Recorded data:
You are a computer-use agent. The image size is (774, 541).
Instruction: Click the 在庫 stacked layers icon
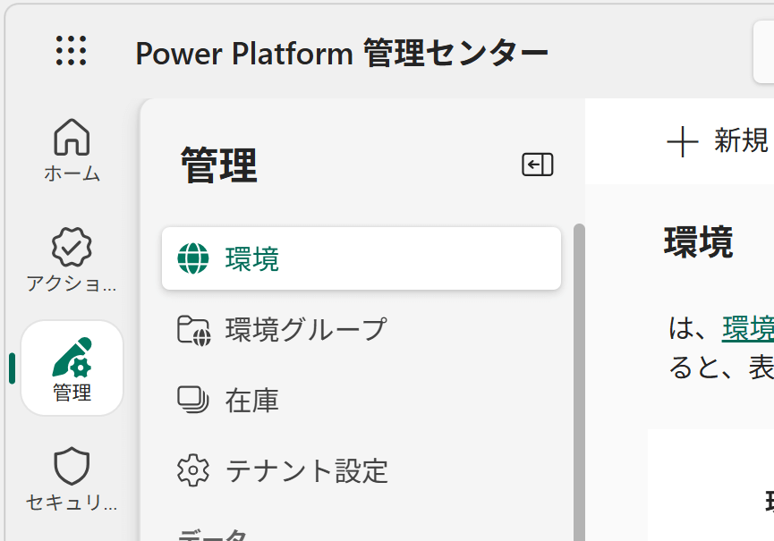tap(192, 400)
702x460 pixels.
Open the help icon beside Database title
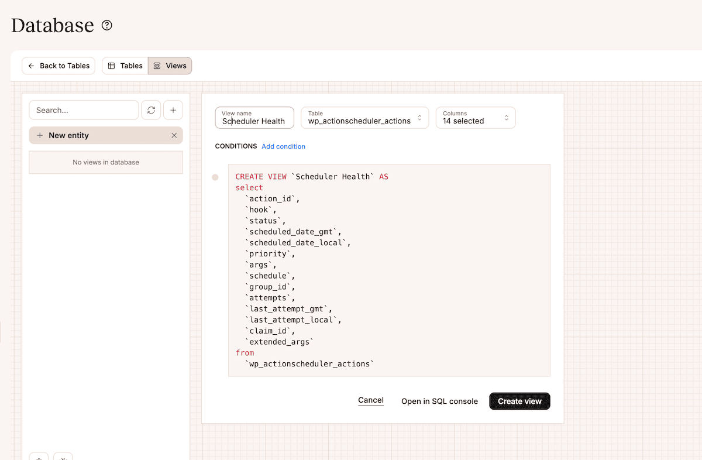coord(106,25)
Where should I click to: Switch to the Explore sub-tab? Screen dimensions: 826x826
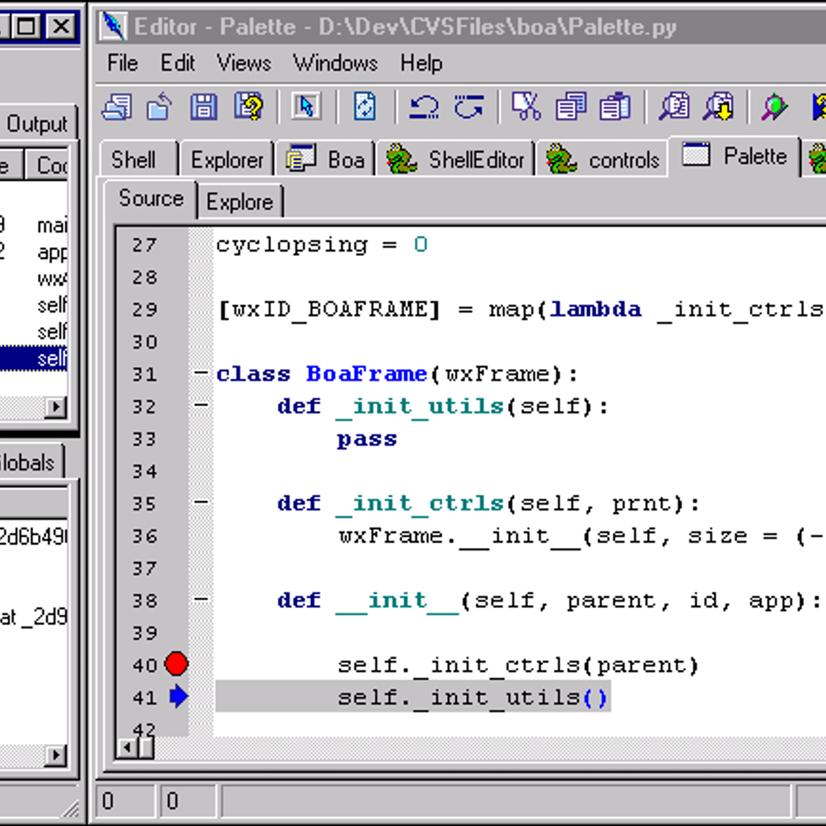(240, 201)
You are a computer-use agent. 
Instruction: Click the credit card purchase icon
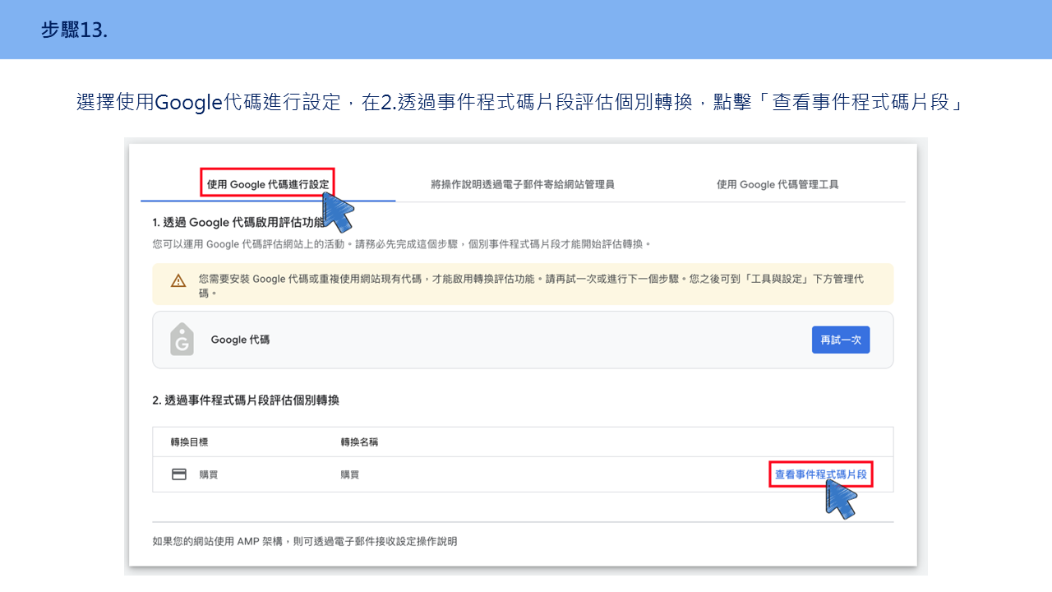click(178, 474)
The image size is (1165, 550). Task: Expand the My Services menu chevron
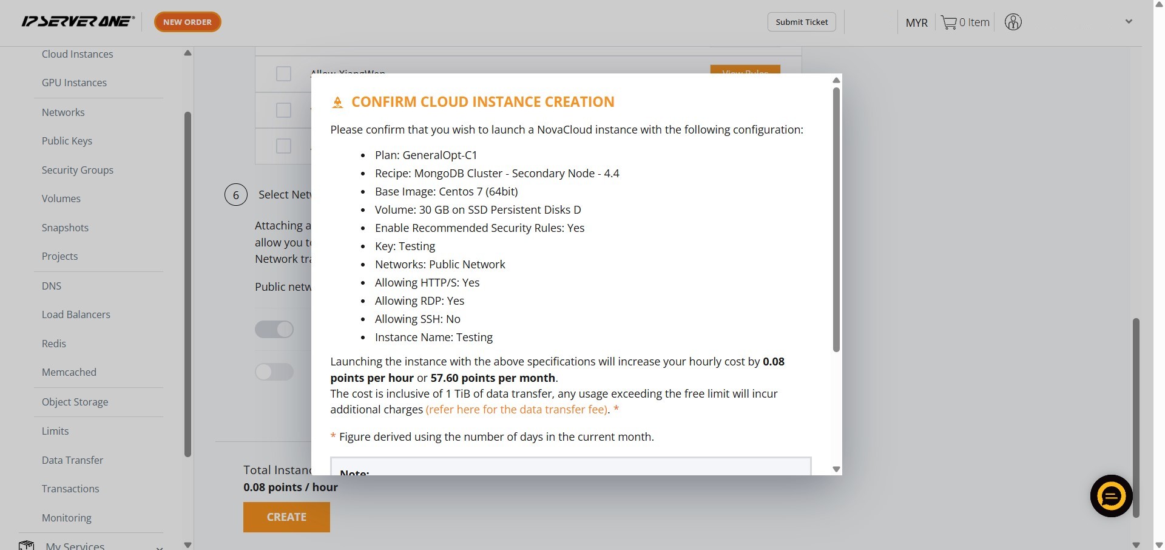159,546
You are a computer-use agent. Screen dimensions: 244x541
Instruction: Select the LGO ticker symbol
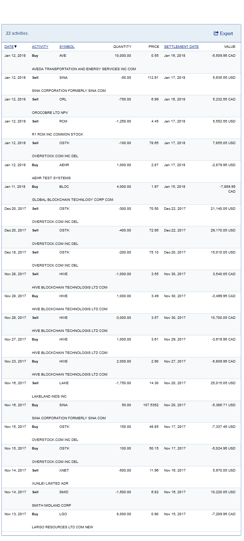[63, 514]
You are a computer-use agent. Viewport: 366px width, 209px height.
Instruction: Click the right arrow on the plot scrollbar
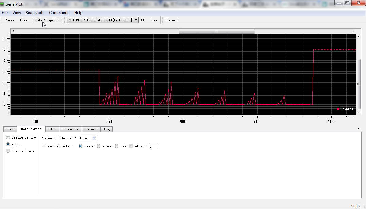click(353, 31)
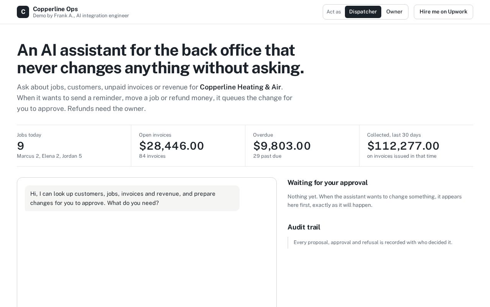
Task: Select the Audit trail heading
Action: tap(304, 227)
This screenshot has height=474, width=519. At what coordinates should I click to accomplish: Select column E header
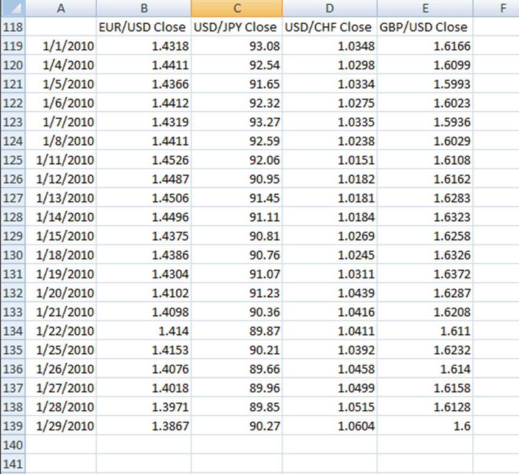425,9
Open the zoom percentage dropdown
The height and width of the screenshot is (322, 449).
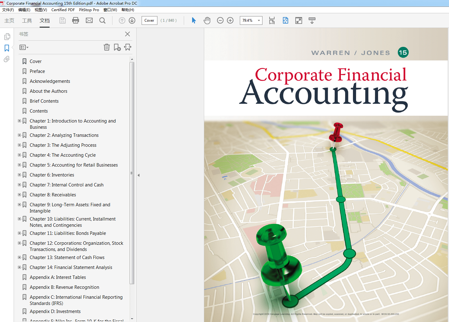point(259,20)
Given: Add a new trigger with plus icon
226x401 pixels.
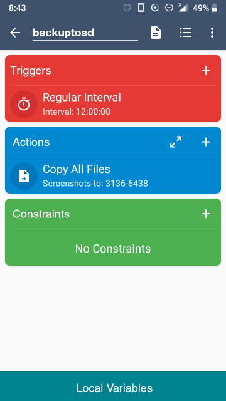Looking at the screenshot, I should (206, 70).
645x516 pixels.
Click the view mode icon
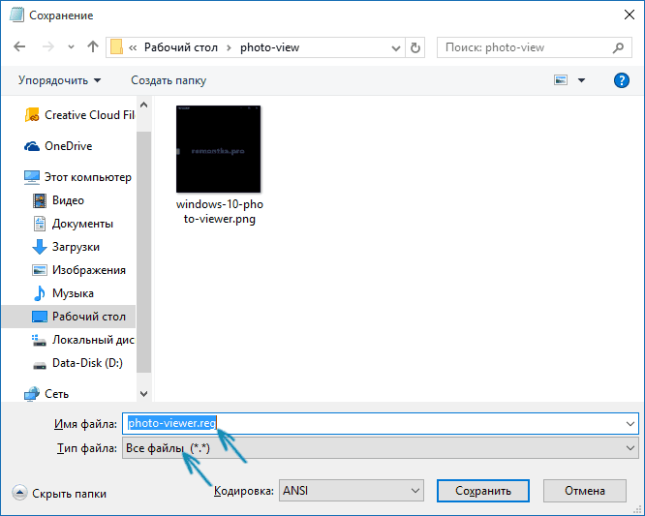pos(561,80)
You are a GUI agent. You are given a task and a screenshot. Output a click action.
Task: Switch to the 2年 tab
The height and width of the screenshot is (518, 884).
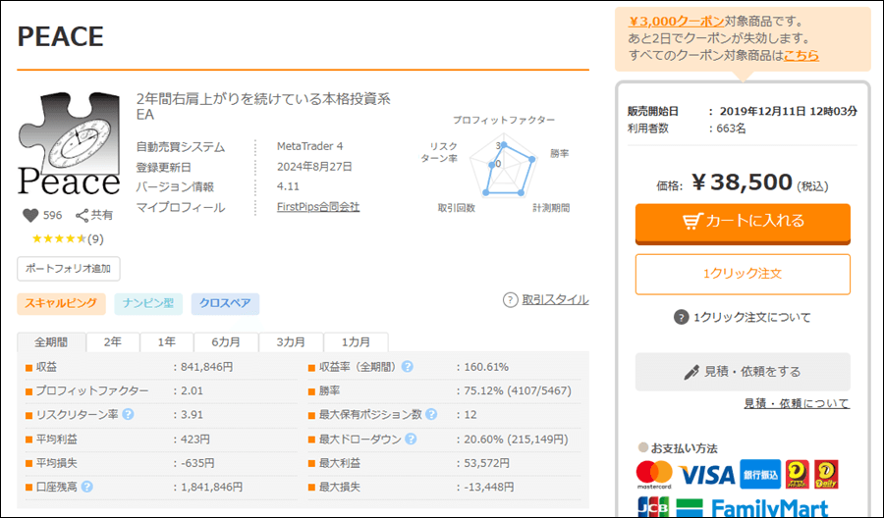coord(113,342)
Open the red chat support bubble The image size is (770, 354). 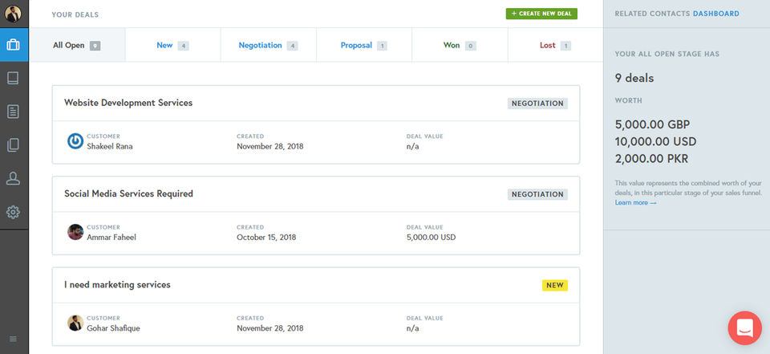[x=744, y=328]
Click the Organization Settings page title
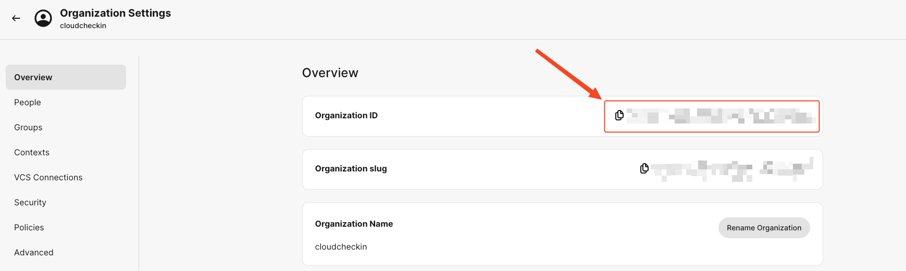This screenshot has height=271, width=906. point(115,13)
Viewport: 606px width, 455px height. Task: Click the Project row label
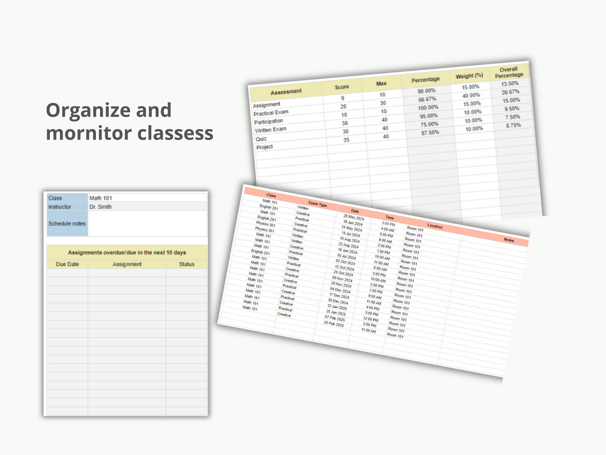point(264,146)
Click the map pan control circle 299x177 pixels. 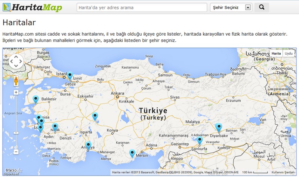tap(16, 61)
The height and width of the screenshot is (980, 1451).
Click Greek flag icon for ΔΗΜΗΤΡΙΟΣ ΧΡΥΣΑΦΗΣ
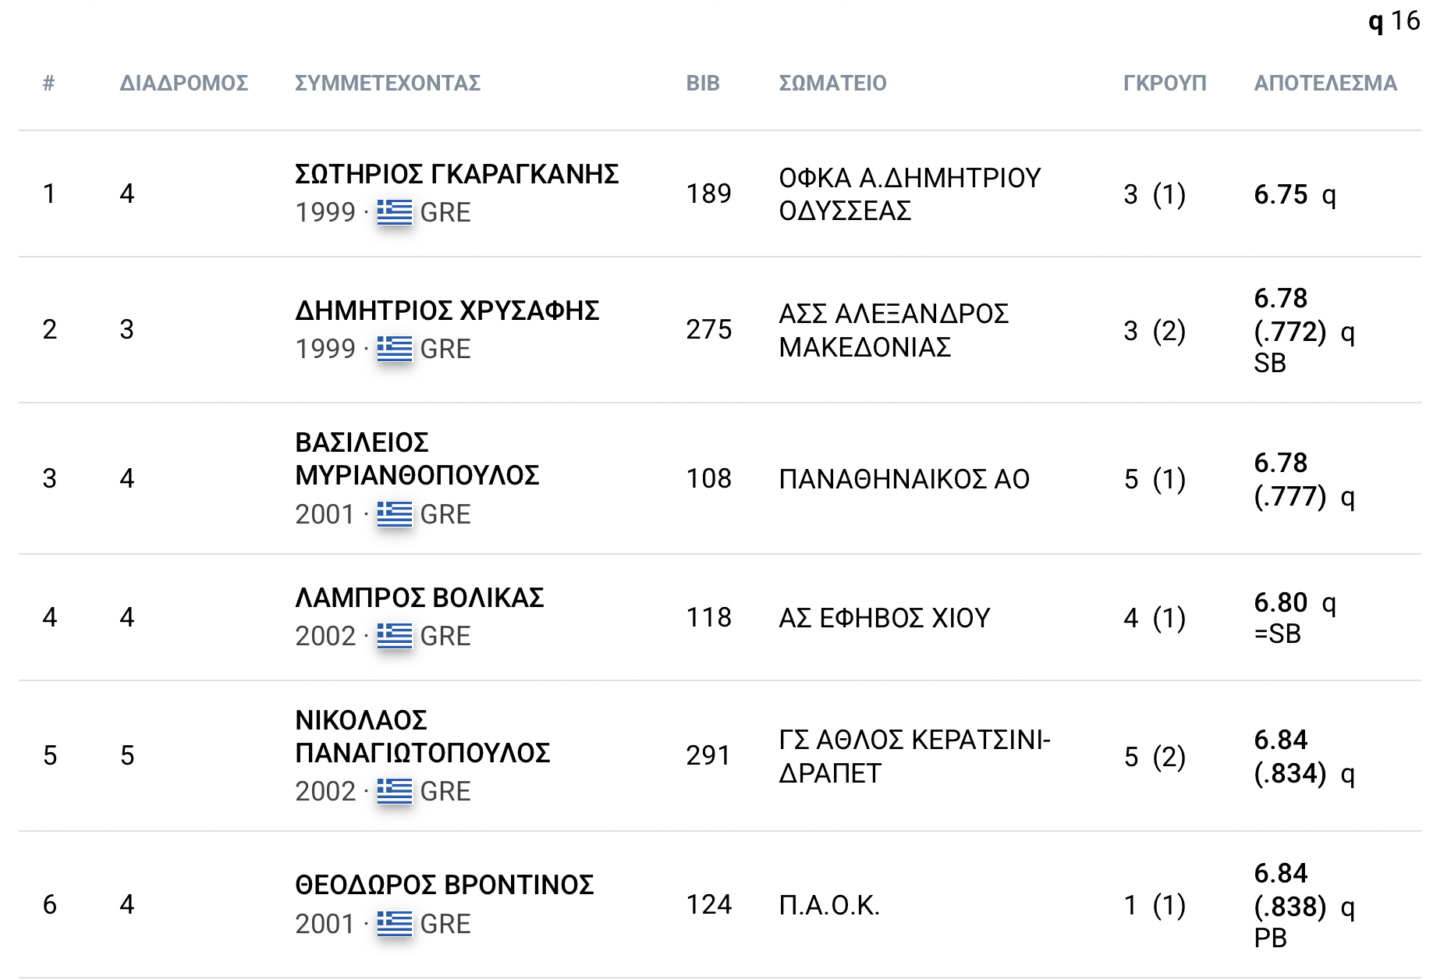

Task:
Check each line of the data above for the string "agent", then report how many lines have it, with no other words.

Solution to the problem:
5